Monday, January 26, 2015
Cauliflower Cheese Soup
I don't think I've made a batch yet that hasn't turned out well. The only problem is that you can't duplicate it. If it turns out really, really well one time, there's pretty much no way you're going to get that same flavor the next time.
This was one of those times. This extra creamy, cheesy, cauliflower soup is one that I'm going to want to make again and again so I'm really glad I kept track of what went into it.

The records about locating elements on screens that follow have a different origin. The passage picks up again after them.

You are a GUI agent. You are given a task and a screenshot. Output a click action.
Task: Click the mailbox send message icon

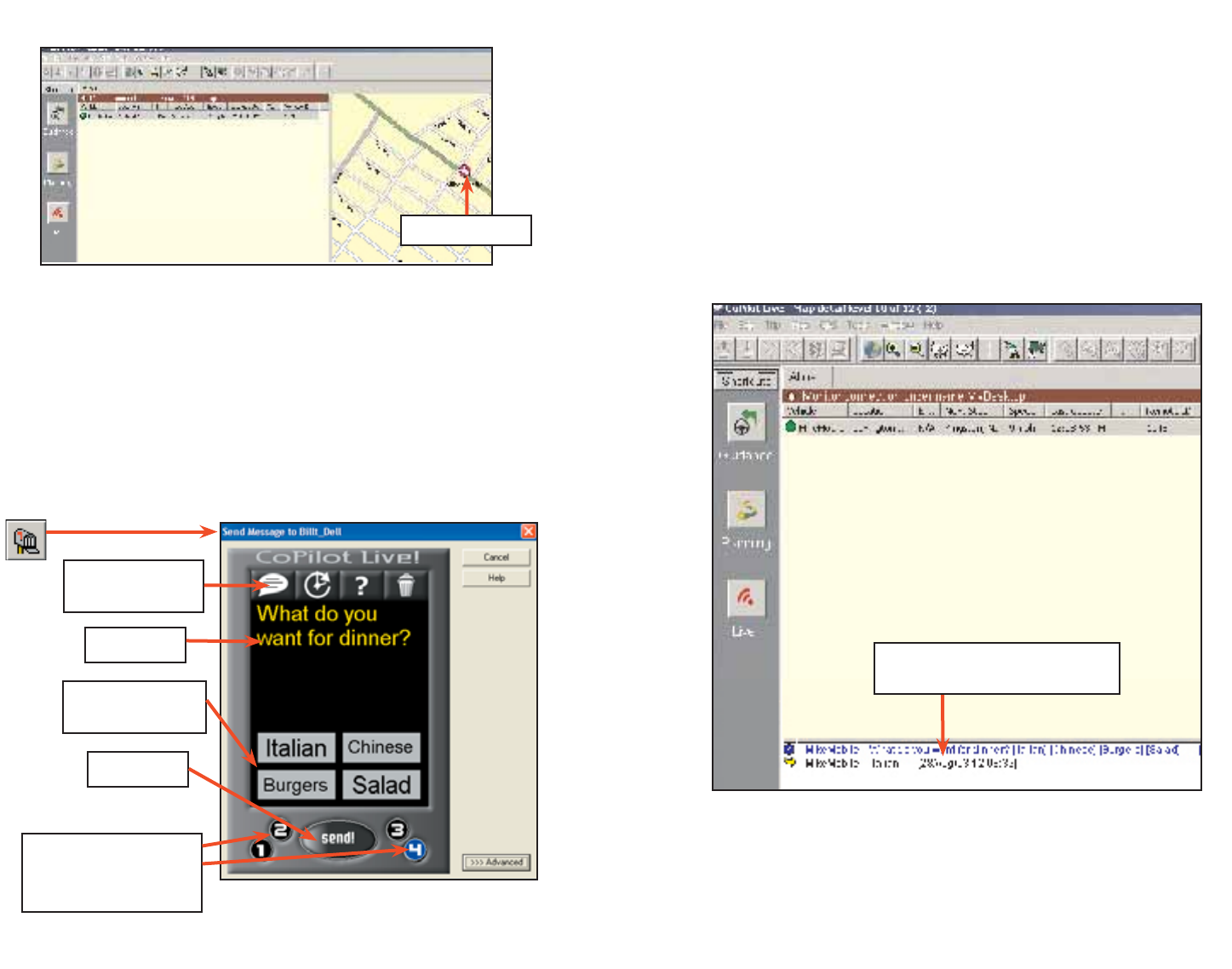26,541
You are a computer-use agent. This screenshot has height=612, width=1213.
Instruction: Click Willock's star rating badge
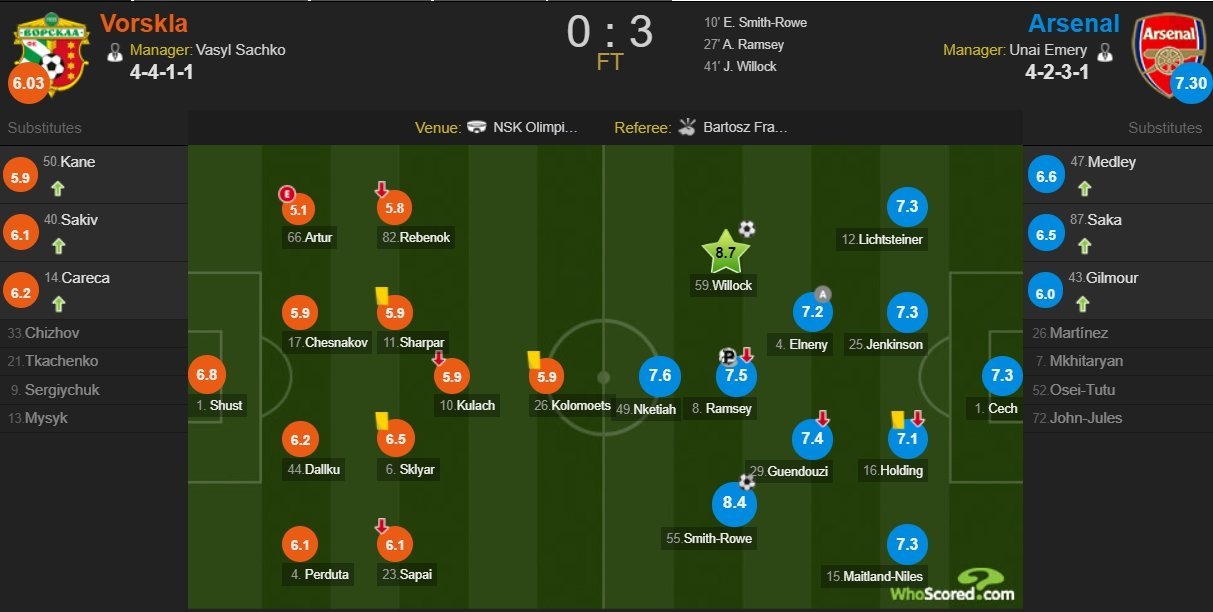725,252
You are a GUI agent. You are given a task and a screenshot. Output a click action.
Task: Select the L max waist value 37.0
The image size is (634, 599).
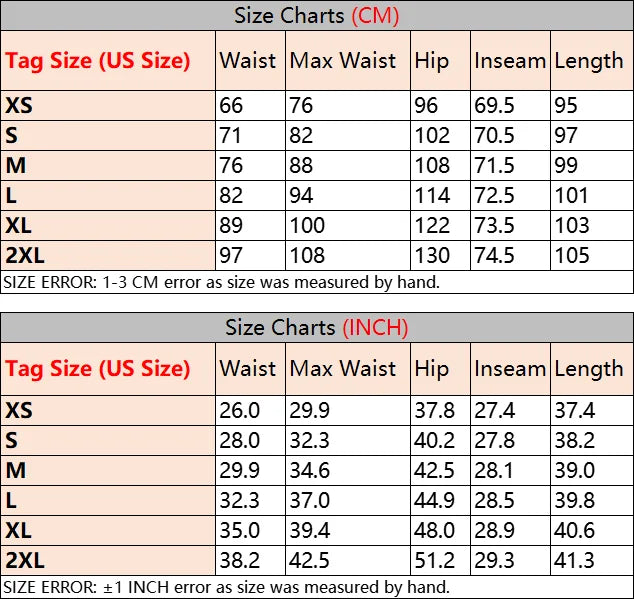[x=309, y=500]
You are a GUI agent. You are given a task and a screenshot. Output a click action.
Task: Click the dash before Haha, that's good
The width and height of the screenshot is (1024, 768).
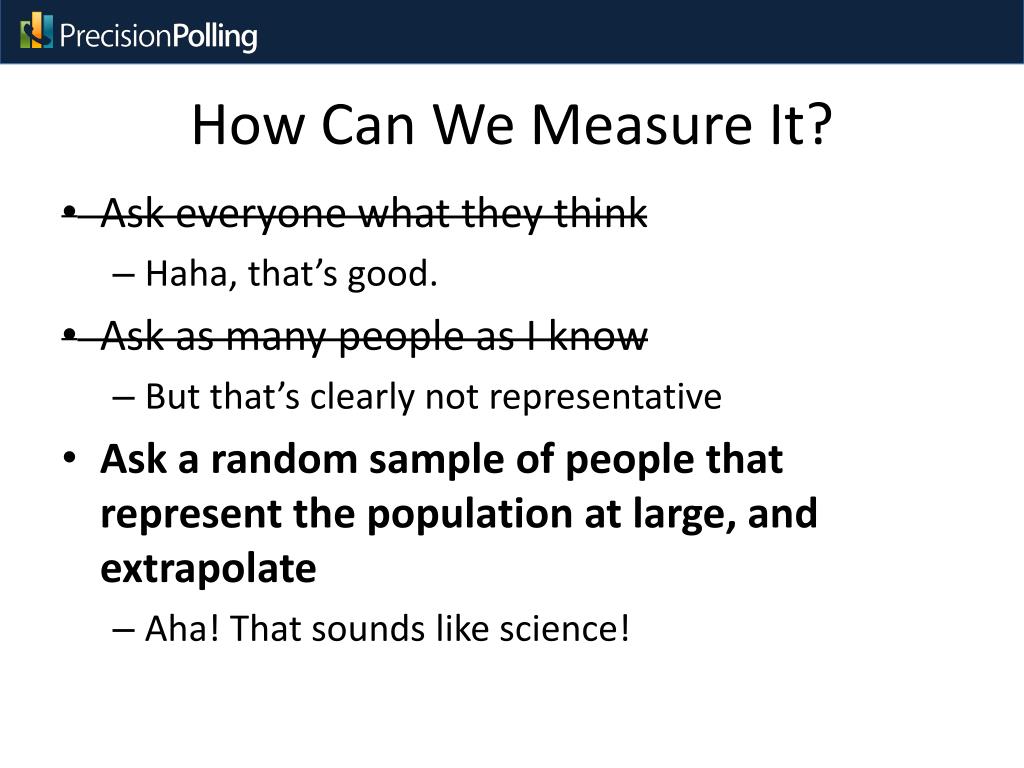[123, 275]
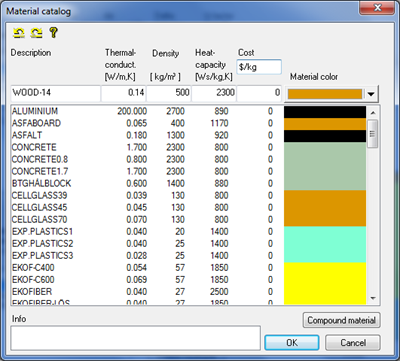The image size is (400, 361).
Task: Click the Cost unit field $/kg
Action: coord(259,67)
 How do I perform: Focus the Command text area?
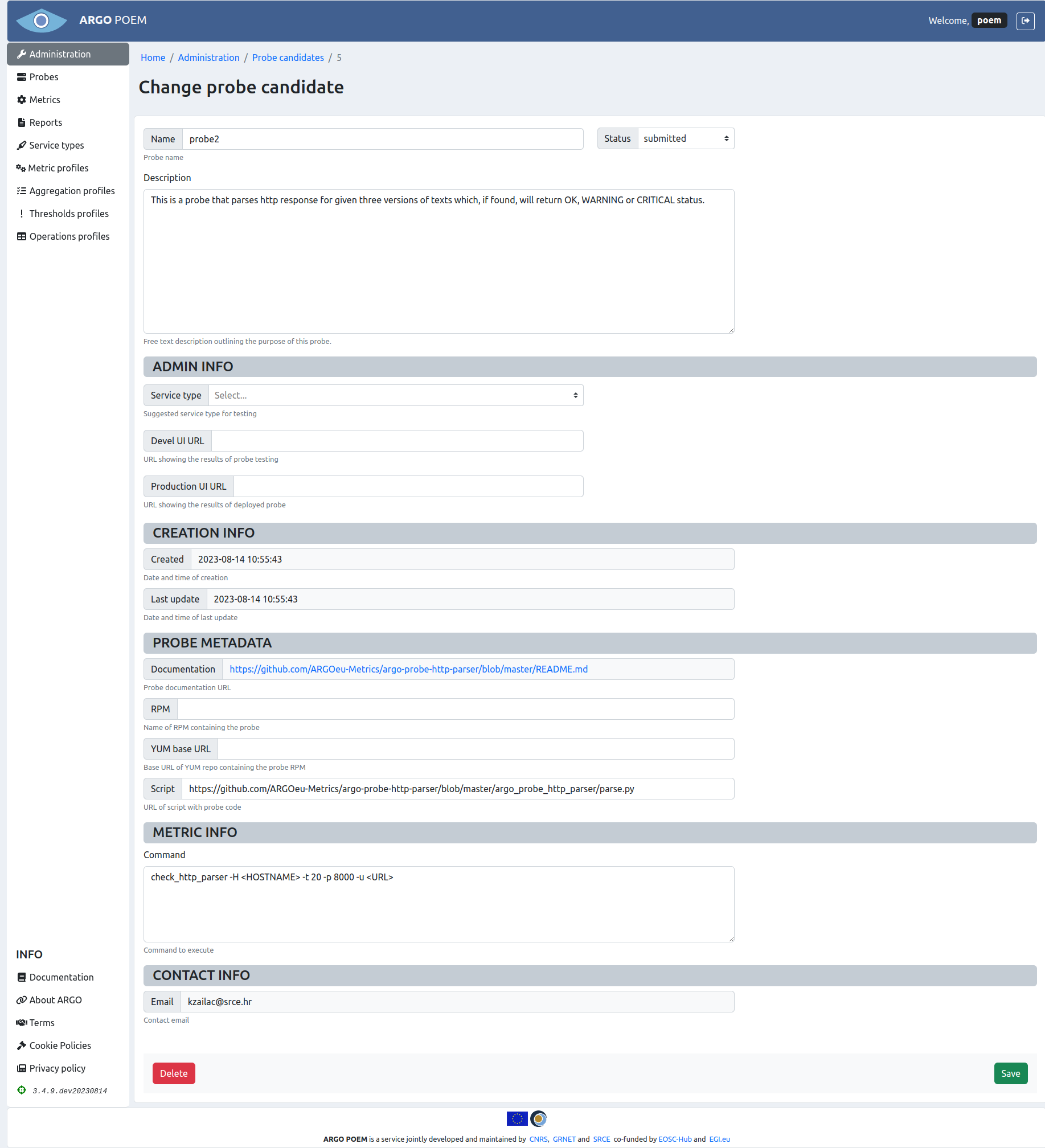pos(439,904)
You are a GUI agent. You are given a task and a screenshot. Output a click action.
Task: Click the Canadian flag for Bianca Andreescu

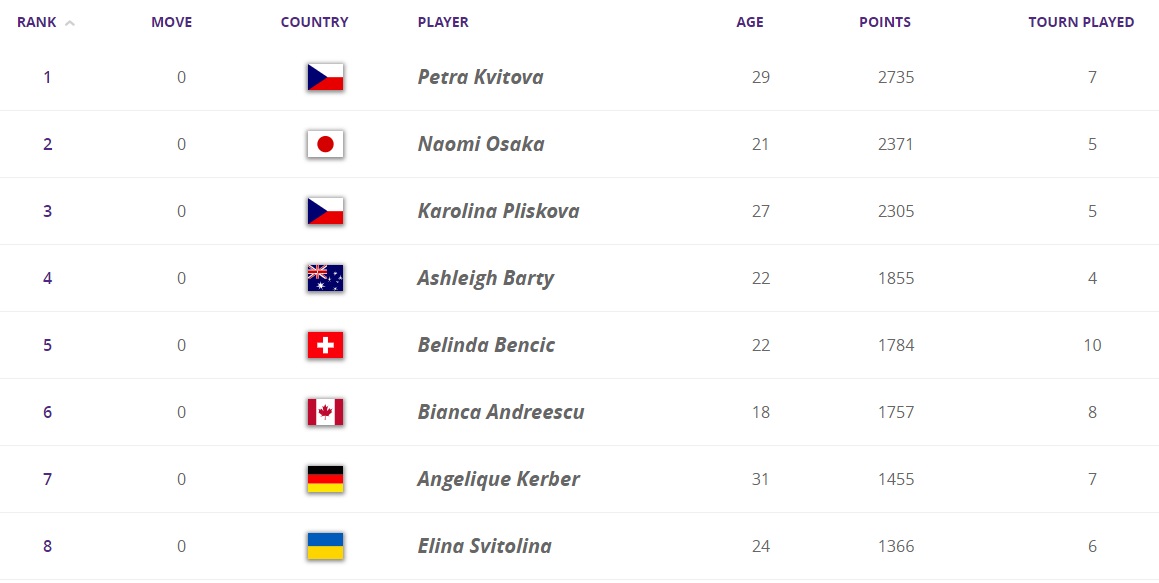point(325,412)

CAULIFLOWER CHEESE SOUP (serves 6)
2 medium potatoes, peeled and cut into 1" cubes
1 large cauliflower, cut into florets
2 carrots, peeled and chopped
3 cloves garlic, peeled and minced
1 medium onion, diced
1 1/2 tsp. salt
4 c. low sodium chicken broth
2 c. grated cheddar
3/4 c. milk
1/2 tsp. coriander
1/2 tsp. chili powder
black pepper, to taste
1. In a large stockpot, combine potatoes, cauliflower, carrots, garlic, onion, salt and chicken broth. Bring to a boil, then reduce heat to a simmer. Cook until all vegetables are very tender.
2. Use an immersion blender (or transfer to a regular blender in batches), to blend all ingredients until smooth.
3. Add in the cheese, milk and spices and stir to combine.